--- Start EXCERPTED PASSAGE ---
# Class 10 - The k-nearest neighbour algorithm

The $k$-nearest neighbour algorithm is probably one of the most simple classification algorithm existing. The general idea is to predict the label of a new datapoint according to the label(s) of the closest training point(s) to it.

In [None]:
%matplotlib inline
from sklearn.datasets import make_moons
import matplotlib.pyplot as plt
import numpy as np
import math

x, y = make_moons(50, noise=0.2, random_state=5)#random_state=5

plt.scatter(x[:,0], x[:,1], c=y)
plt.scatter([1.3], [0.6],c="g")
plt.plot((1.0141,1.3),(0.6409,0.6),"g")
plt.show()

Intuitively, it is a good idea to simply decide the label of a newly observed datapoint according to the label of the closest given point in the training set. Unfortunately, this leads to the following two problems:
- The algorithm is not generalizing well as points at the boundary get a huge say whereas points in the bulk only get a small voice.
- Outliers contribute to the prediction as much as the "well-located" points. This also prevents the algorithm from generalizing well.

To solve these issues one usually considers the $k$-nearest neighbours of a new point instead of only the closest given one. These points then are used to perform a majority vote with the hope that outliers do not contribute too much anymore.
--- End EXCERPTED PASSAGE ---
--- Start AVAILABLE DATA ---
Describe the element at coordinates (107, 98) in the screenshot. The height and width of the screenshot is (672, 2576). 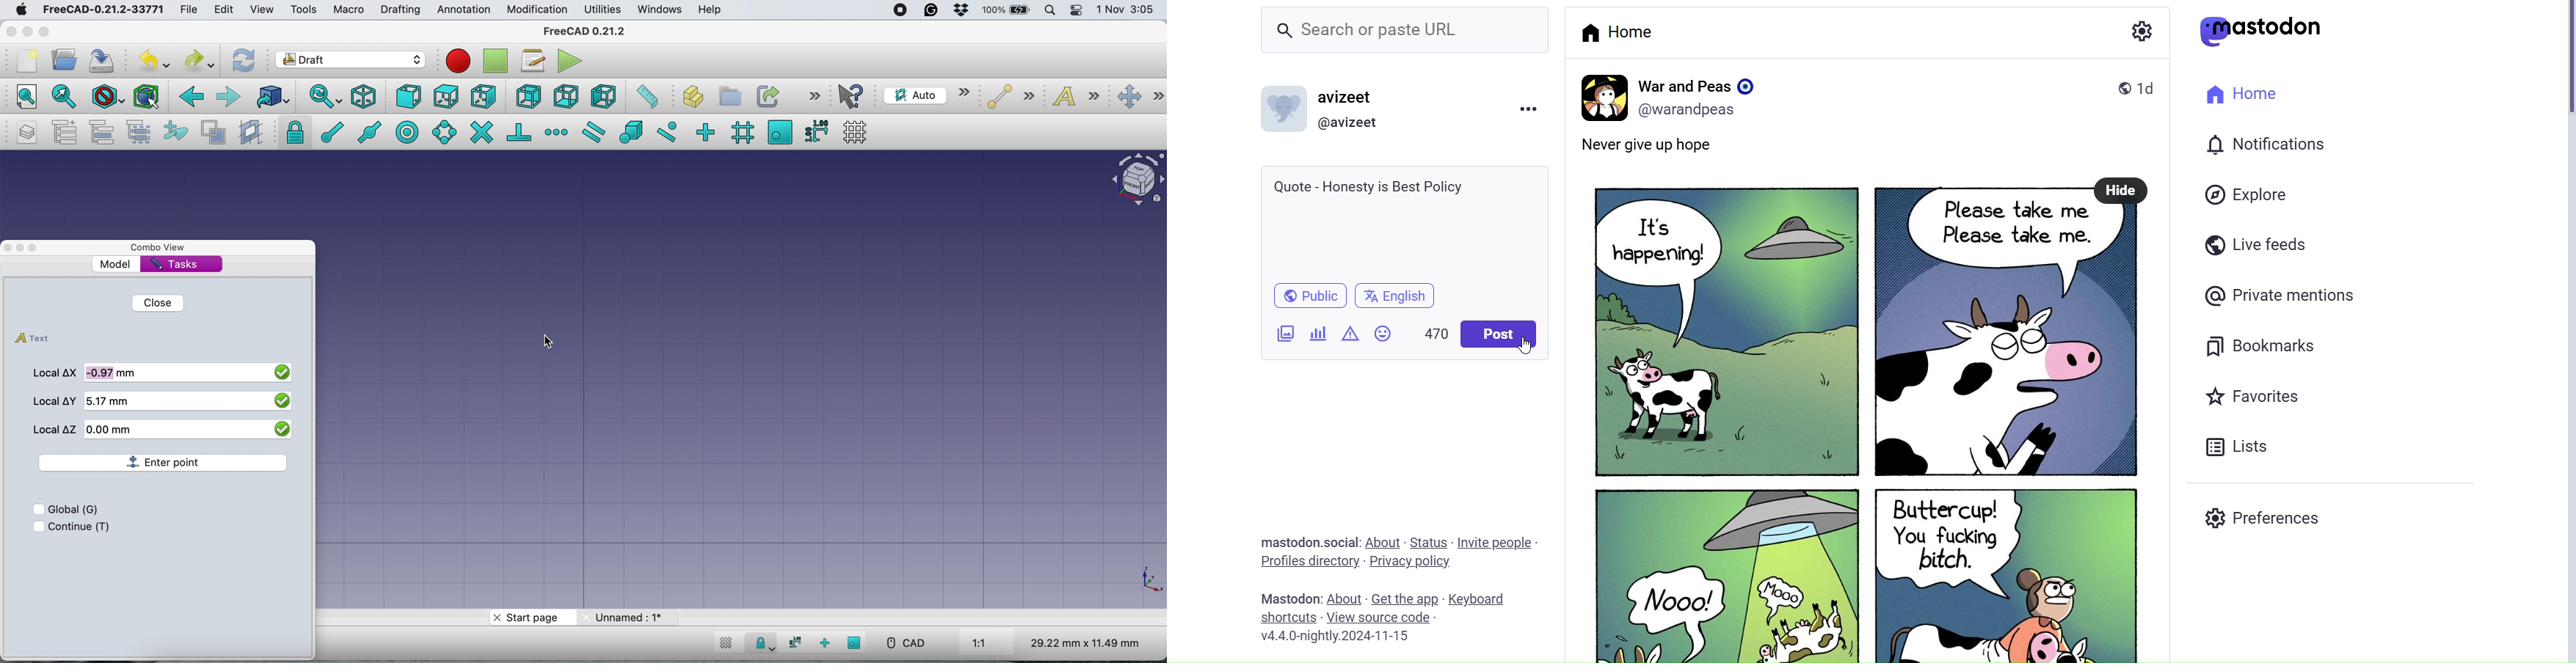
--- End AVAILABLE DATA ---
> _INSTRUCTIONS_
1. Retype the passage from the k-nearest neighbour lesson above, starting at "Intuitively, it is" and ending at "too much anymore.".
2. In the k-nearest neighbour lesson above, what are the k nearest neighbours of a new point used to perform?

> _ANSWERS IN ORDER_
1.
Intuitively, it is a good idea to simply decide the label of a newly observed datapoint according to the label of the closest given point in the training set. Unfortunately, this leads to the following two problems:
- The algorithm is not generalizing well as points at the boundary get a huge say whereas points in the bulk only get a small voice.
- Outliers contribute to the prediction as much as the "well-located" points. This also prevents the algorithm from generalizing well.

To solve these issues one usually considers the $k$-nearest neighbours of a new point instead of only the closest given one. These points then are used to perform a majority vote with the hope that outliers do not contribute too much anymore.

2. A majority vote.